§ **Trecho do texto**

------------------------------------------------------------

No ano seguinte, Resp teve inúmeros lançamentos, incluindo 3 EPs que compuseram seu próximo álbum, SUBSOLO, com estreia em Novembro de 2023, a tempo do que ele chamou de maior show da carreira, no LOOP LOB, em Dezembro, evento produzido pela Lóbulo. No começo de 2024, o artista lançou “ÁGUA VIVA”, seu último single antes da concepção da 3x, uma releitura contemporânea da música homônima de Pedro Santos no álbum Krishnanda, de 1968, que é lembrado hoje como “à frente de seu tempo”, numa pegada mais experimental.
Ainda no longínquo ano de 2024, teve início o projeto 3x, uma banda para acompanhar Resp, tanto em shows como em regravações de músicas já lançadas pelo cantor. Fazem parte da 3x: Niko (voz), Felipe Zago (bateria) e Amanda/Amandeczka (baixo), além do próprio Resp, que também fica responsável pela guitarra. Sobre o período pré-3x, Lorenzo nos conta:
RESP: Resp é meu trampo solo, entre 2015 e 2016 comecei a escrever essas músicas, mas só fui começar a lançar em 2020. Daí eu tenho três mixtapes e vários singles. E aí, alguma hora, eu estava fazendo show e era sempre solo. Naquele pique meio, um DJ tocando os beats e eu só cantando. Era tipo um karaokê, só que tava dando boa. Teve um show que eu cheguei a soltar os beats no meu celular, era meio cringe, mas eu tava puxando lá, dançando sozinho. Enfim, eu resolvi formar a banda e aí nasceu a 3x.
No momento da entrevista, a 3x estava voltando de uma miniturnê em Santa Catarina, que entre outras coisas, incluiu a abertura de um show do Link do Zap e uma apresentação em Joinville que virou duas, como nos falou Resp:
RESP: Deu um problema no horário do lugar que a gente tinha combinado, a gente montou o rolê com o Bomfim, Mess For Now, que é uma banda meio tributo ao Rage Against the Machine, mas com umas autorais também, e o DJ Nen, amigo nosso. Então ia ser quatro atrações, né? Aí eles deram o horário das seis até as dez só. Não vimos que era muito longe do centro, a galera começou a chegar só oito, oito e meia. E daí a gente ficou, “o que a gente vai fazer, né?”. Aí uma pessoa da outra banda ligou num outro pico e transferiu, tipo, metade do rolê pra esse outro pico e tocamos duas vezes, um nesse primeiro lugar e depois corremos pro outro e tocamos de novo. Foi uma correria, mas foi irado!
O que se destaca nesse novo projeto é a presença de palco de toda a banda, que de acordo com os mesmos, encanta os fãs mais antigos e cativa os novos. Não é incomum escutar alguns bordões de Resp nas músicas, mas ao vivo isso se intensifica, com bagulho doido e check check check, que o mesmo diz ter pego do rap. De acordo com Niko, é no ao vivo que se encontra a virtude do objetivo da banda.
NIKO: Gostamos das músicas gravadas, mas no ao vivo a gente consegue colocar verdadeiramente nosso suor e potencial. E esses fãs que acompanham o ao vivo acabam entendendo. Conseguimos passar a realidade. A gente gosta de toda a energia, toda a disposição da galera.

------------------------------------------------------------

§ **Tarefas propostas**
[a] Responda, com base no texto sobre Resp e a banda 3x:
(i) Em que mês e ano estreou o álbum SUBSOLO?
(ii) Qual instrumento Felipe Zago toca na 3x?
(iii) Em qual cidade de Santa Catarina a apresentação da banda acabou se tornando duas?
[b] Prossiga o texto sobre Resp e a banda 3x a partir de sua última frase.

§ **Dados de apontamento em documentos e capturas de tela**
------------------------------------------------------------

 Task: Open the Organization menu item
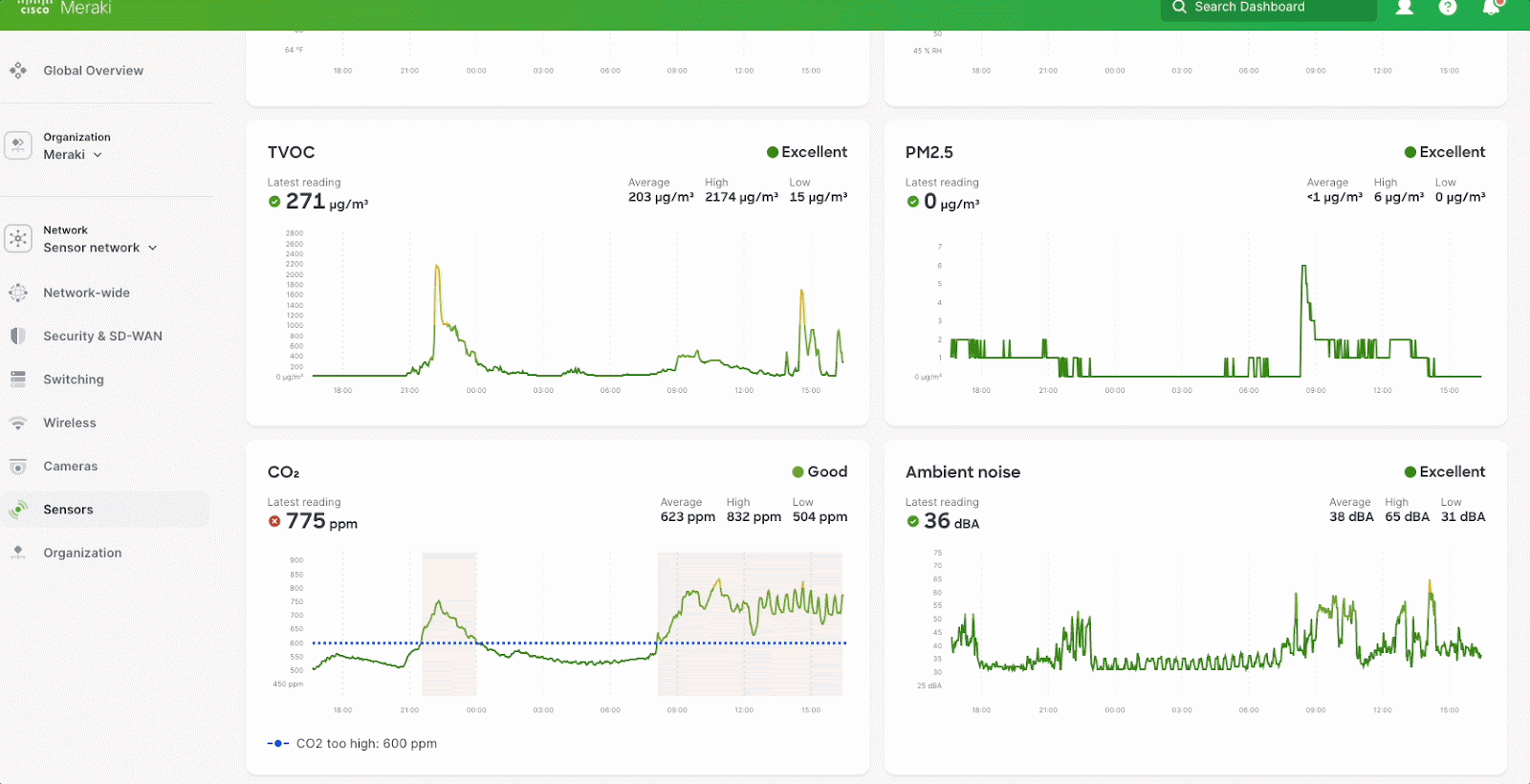(82, 553)
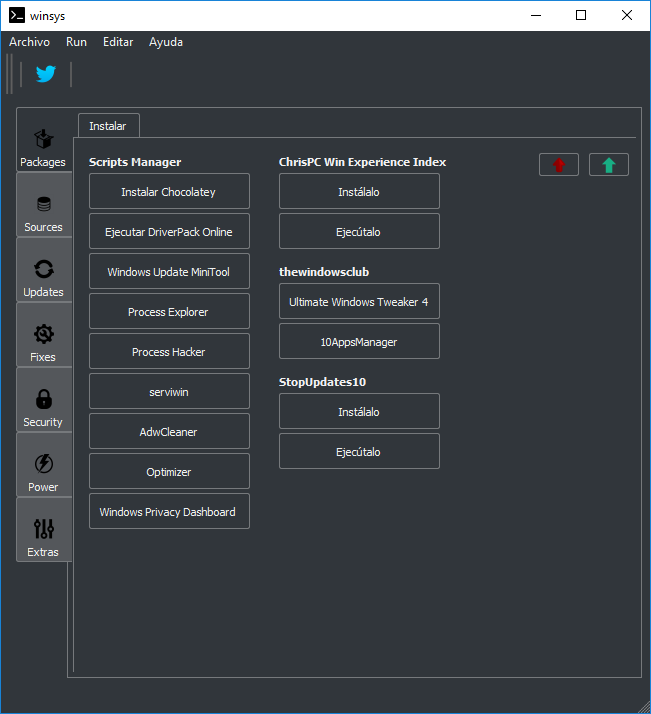The image size is (651, 714).
Task: Open the Run menu
Action: coord(76,42)
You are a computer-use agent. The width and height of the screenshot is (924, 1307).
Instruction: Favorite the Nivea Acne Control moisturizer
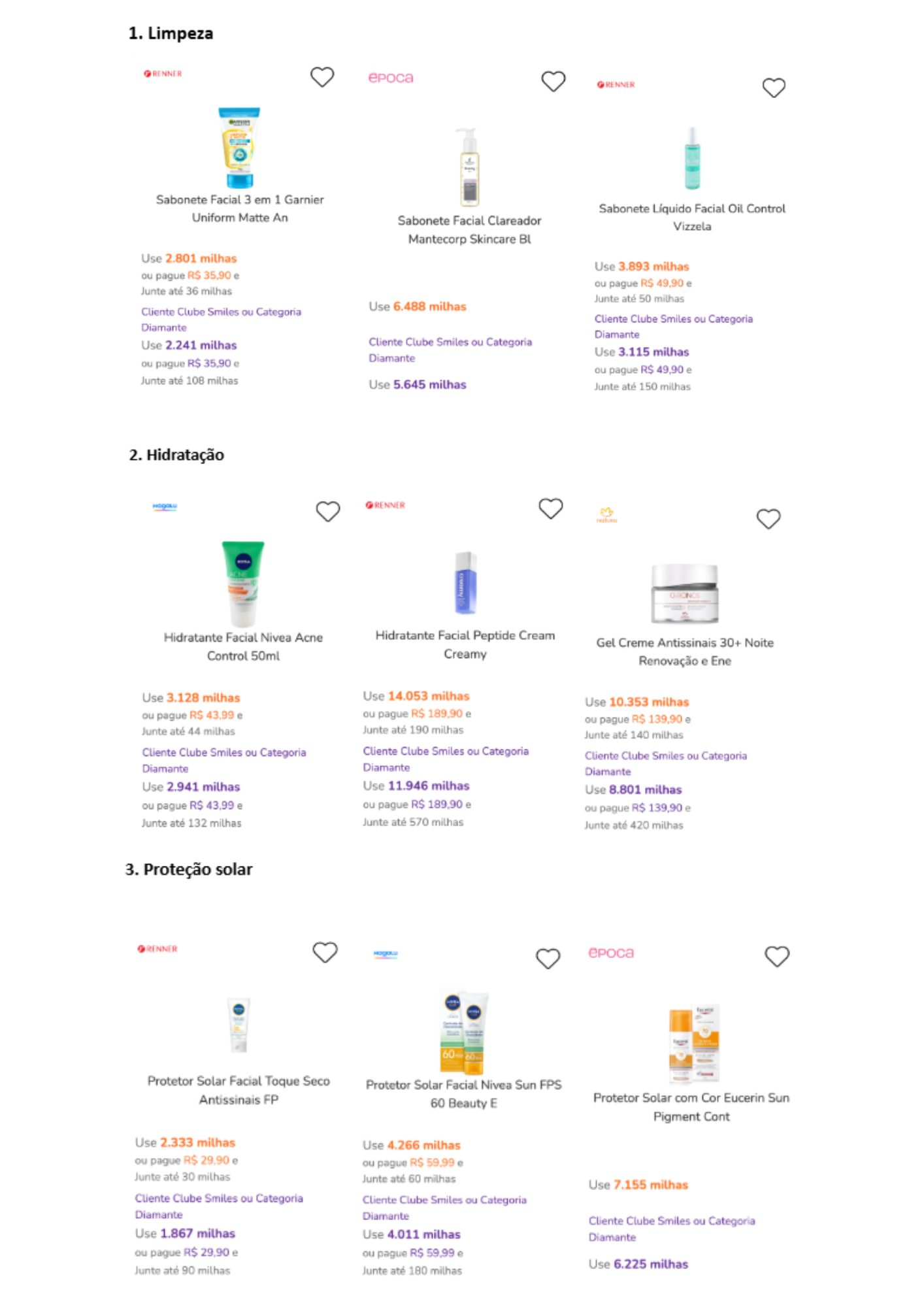327,511
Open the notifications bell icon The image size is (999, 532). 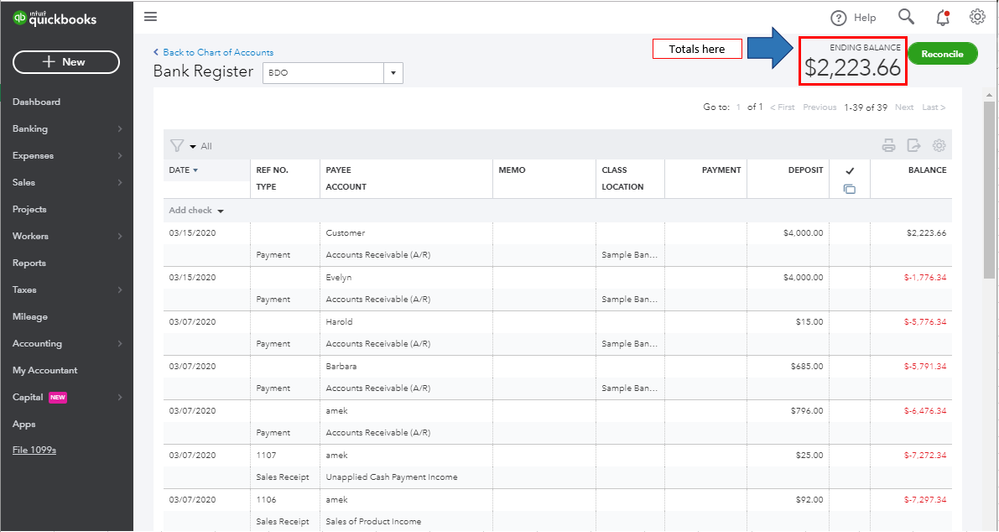(942, 17)
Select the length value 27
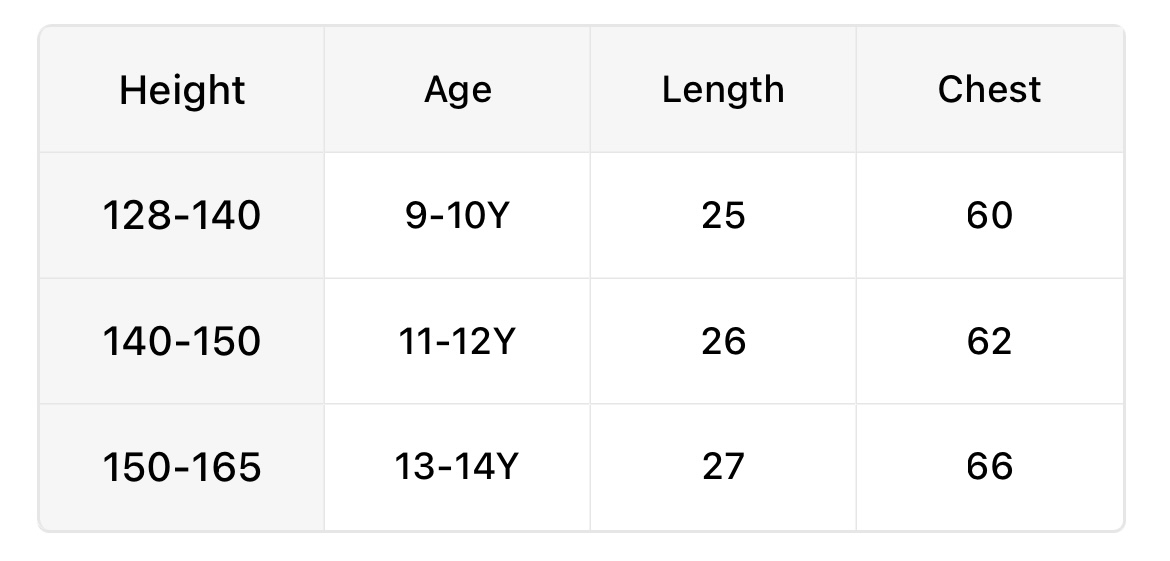 click(x=723, y=467)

------------------------------------------------------------

§ **Respostas por tarefa**
[a]
(i) Em novembro de 2023.
(ii) Bateria.
(iii) Em Joinville.

[b]
Dentre as influências de cada membro da banda, a única resposta consenso foi a da banda norte-americana Title Fight, que se encaixa no gênero post-hardcore, ou seja, entre o indie-rock e o hardcore, podendo ir mais próximo do shoegaze, ou, como o próprio Resp destaca:
RESP: Energia e sujeira, mas ainda mantendo um pouco da melancolia.
Toda a banda possui um vasto leque de artistas que os influenciam. O baterista Zago tem de influências musicais gêneros como pop-punk (The Story So Far e blink-182), slowcore, trap (Playboy Carti), hardcore, punk e MPB. A baixista Amanda cresceu ouvindo noise, gênero que utiliza do excesso de sons, mas diz gostar muito de Bjork e Fiona Apple também. Niko cresceu ouvindo MPB com os pais, mas algo mais voltado para artistas como Legião Urbana, Roupa Nova e Nando Reis, partiu para o rock nacional de Pitty e NX Zero antes de conhecer o Paramore em um Guitar Hero — que se tornou sua primeira banda favorita. Depois disso veio o A Day to Remember, o Asking Alexandria e o The Story So Far.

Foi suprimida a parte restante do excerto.